CONSIGNES DE L'EXERCICE:
• 1. D'après l'extrait sur la restauration en Slovénie, pourquoi les Slovènes délaissent-ils à la fois la cuisine raffinée de haut niveau et les gostilnas traditionnelles ? Répondez en une à trois phrases.
• 2. Prolongez l'extrait sur la restauration en Slovénie à partir de sa dernière phrase.

EXTRAIT DU DOCUMENT:
La Slovénie, avec une population de deux millions d'habitants, n'a pas de tradition de haute-gastronomie - ni même celle de dîner au restaurant. Les gens préfèrent toujours manger à la maison, et quand ils sortent, ils optent pour des pizzas ou des burgers. Les restaurants génériques servant des pâtes et des pizzas faciles dépassent de loin la cuisine raffinée de haut niveau ou les gostilnas traditionnelles (trattorias slovènes) servant une cuisine simple et honnête. Au lieu d’aller chez ces derniers, ils peuvent cuisiner à la maison, disent-les slovènes. Les premiers sont trop chers, disent-ils.
Jorg Zupan. Photo : Suzan Gabrijan
Dans le premier Guide Michelin, un seul restaurant de la capitale Ljubljana a obtenu une étoile : Atelje, une adresse branchée et moderne servant des plats aux allures nordiques, accompagnés d'une bande-son hip-hop. Aux commandes du restaurant, Jorg Zupan (36 ans), à l'époque le plus jeune chef slovène aux manettes d'un restaurant étoilé. Après l'étoile, il a bénéficié d'un flux court et régulier de convives slovènes, curieux d'essayer un restaurant étoilé.
Trois ans se sont écoulés. L'étoile est toujours là mais son éclat s'est estompé, Zupan ayant du mal à remplir le restaurant – et manquant de motivation pour le garder tel qu'il était. Au début de cette année, Atelje a fermé ses portes et a rouvert sous le nom d'Aftr, un bistrot décontracté ouvert jusque tard dans la nuit et servant des plats comme le gâteau au crabe, le ceviche de bar et les salades de volaille au nom ironique - "Sac de coq".

DONNÉES ENREGISTRÉES:
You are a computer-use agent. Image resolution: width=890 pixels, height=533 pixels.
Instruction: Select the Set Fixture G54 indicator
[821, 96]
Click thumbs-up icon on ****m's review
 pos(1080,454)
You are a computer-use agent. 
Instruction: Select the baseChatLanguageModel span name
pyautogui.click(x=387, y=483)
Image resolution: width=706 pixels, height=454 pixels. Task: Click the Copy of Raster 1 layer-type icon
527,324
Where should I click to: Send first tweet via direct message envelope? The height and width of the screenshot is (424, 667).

--

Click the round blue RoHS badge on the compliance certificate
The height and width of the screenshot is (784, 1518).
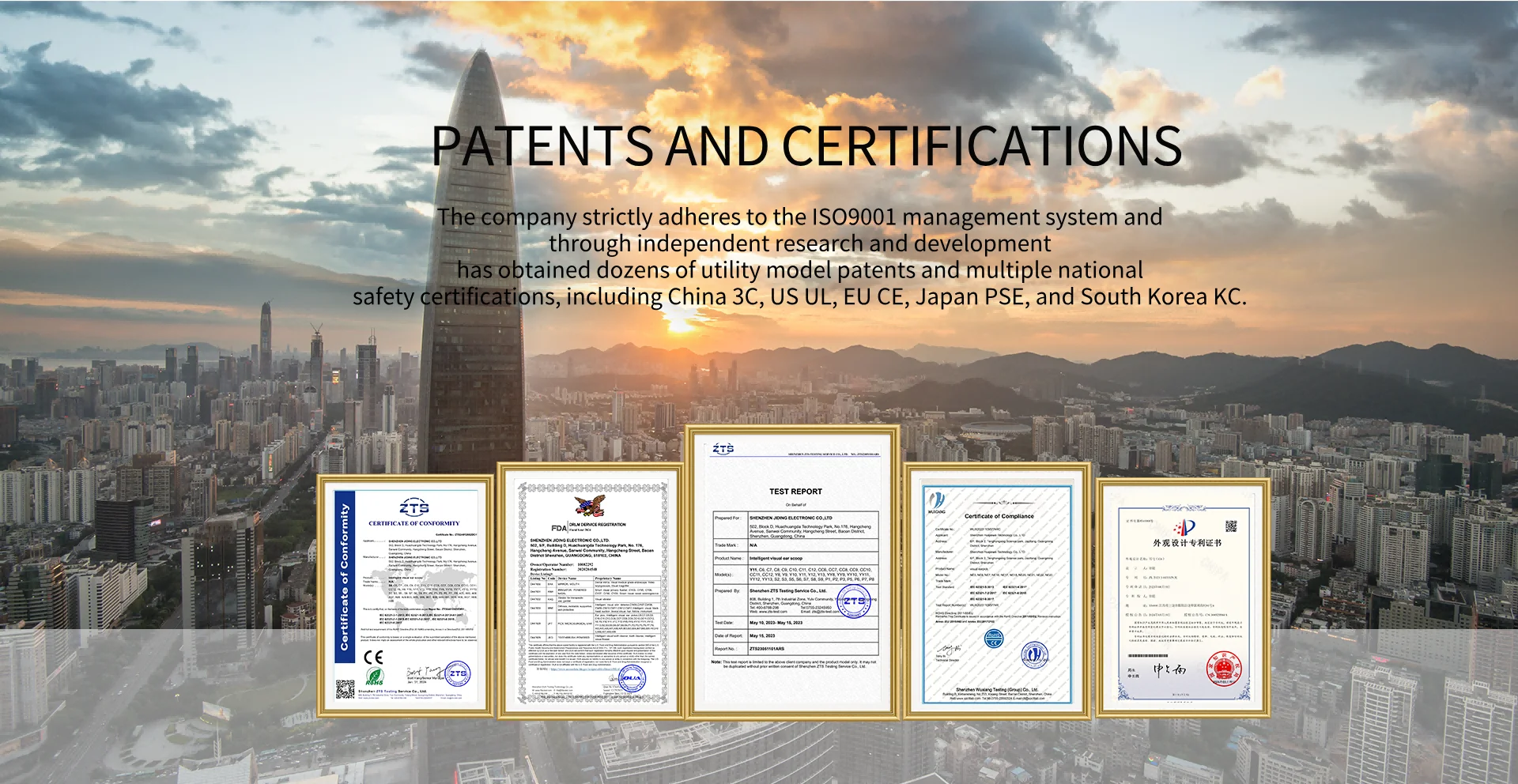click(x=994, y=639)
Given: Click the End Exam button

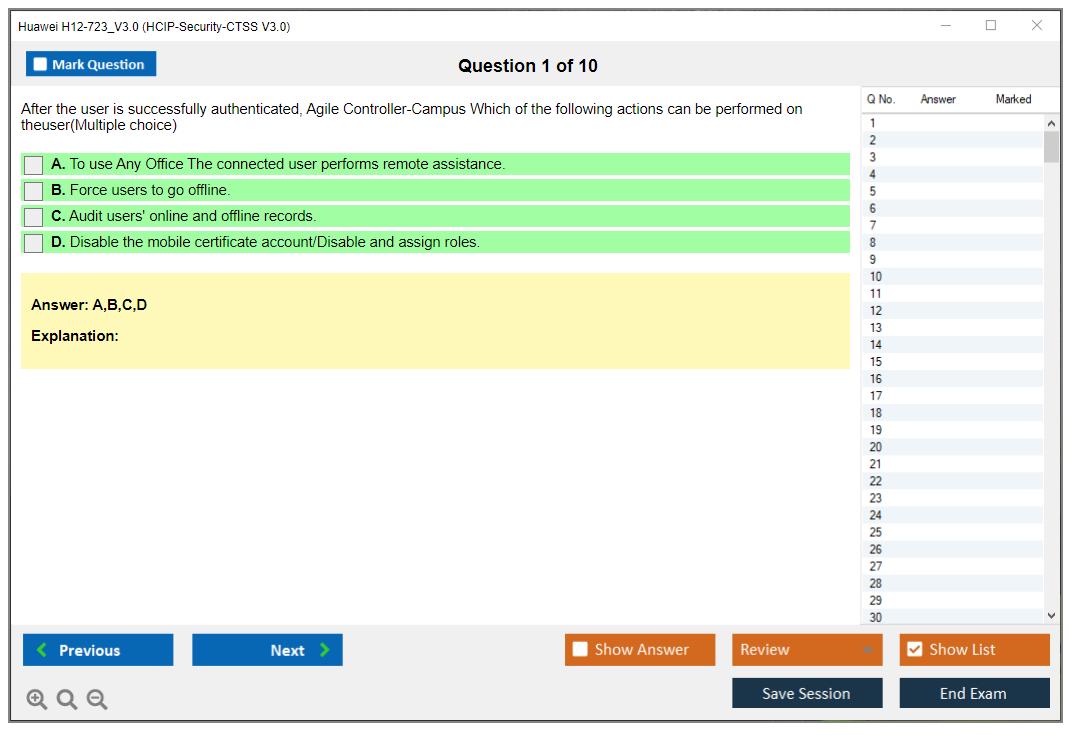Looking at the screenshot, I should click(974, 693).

---

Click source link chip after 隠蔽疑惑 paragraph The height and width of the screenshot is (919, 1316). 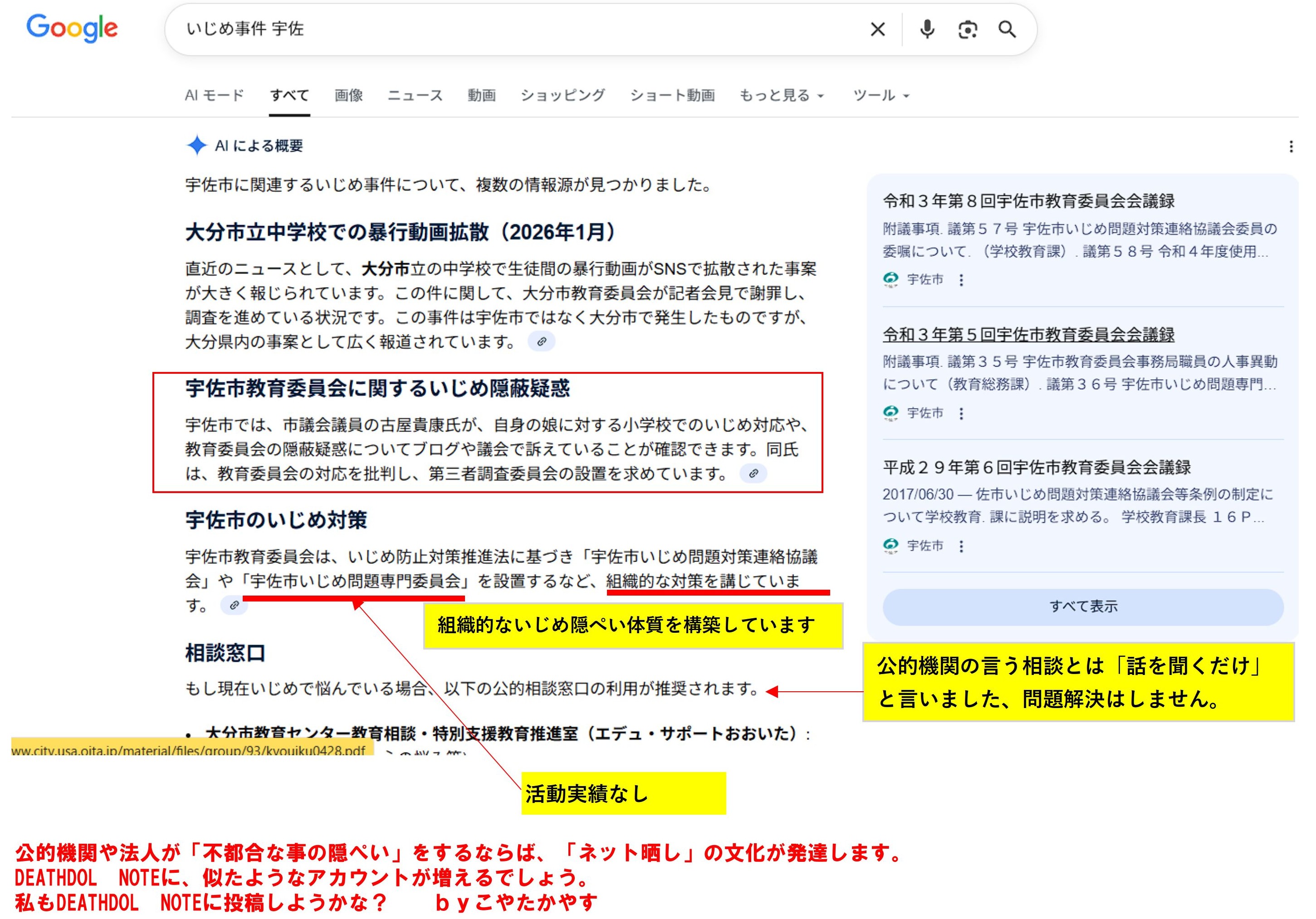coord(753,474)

RÉPONSES ATTENDUES:
• 1. Les Slovènes délaissent les gostilnas parce qu'ils peuvent préparer eux-mêmes à la maison une cuisine simple de ce genre. Ils jugent en revanche la cuisine raffinée de haut niveau trop chère.

• 2.
« Pendant six ans, Atelje a fonctionné plus ou moins de la même façon. Je ne pouvais tout simplement pas faire mieux. C'était toujours la même chose - pendant la saison et en décembre, nous travaillions bien, mais il y avait des mois où les chiffres étaient en rouge. Et nous tentons toujours de sortir du trou que nous nous sommes creusés pendant la pandémie », explique Zupan. « Il n'y a tout simplement pas assez de clients slovènes pour les adresses gastronomiques – à l'exception de Hiša Franko – et on ne peut tout simplement pas compter uniquement sur les clients internationaux. »
« Même cette étoile, je ne sais pas si elle a bouleversé mon monde au point de continuer quand j'ai vu que je n'avais pas les ressources, l'espace et le personnel qualifié pour décrocher la deuxième. À quoi ça sert ? Je préfère cela, où je peux être plus détendu, je dors en paix et je profite de ce que je fais. À Atelje, en tant que restaurant gastronomique, peu de [clients] venaient plus d'une fois par an. Chez Aftr, ces mêmes personnes sont ici trois fois par semaine. »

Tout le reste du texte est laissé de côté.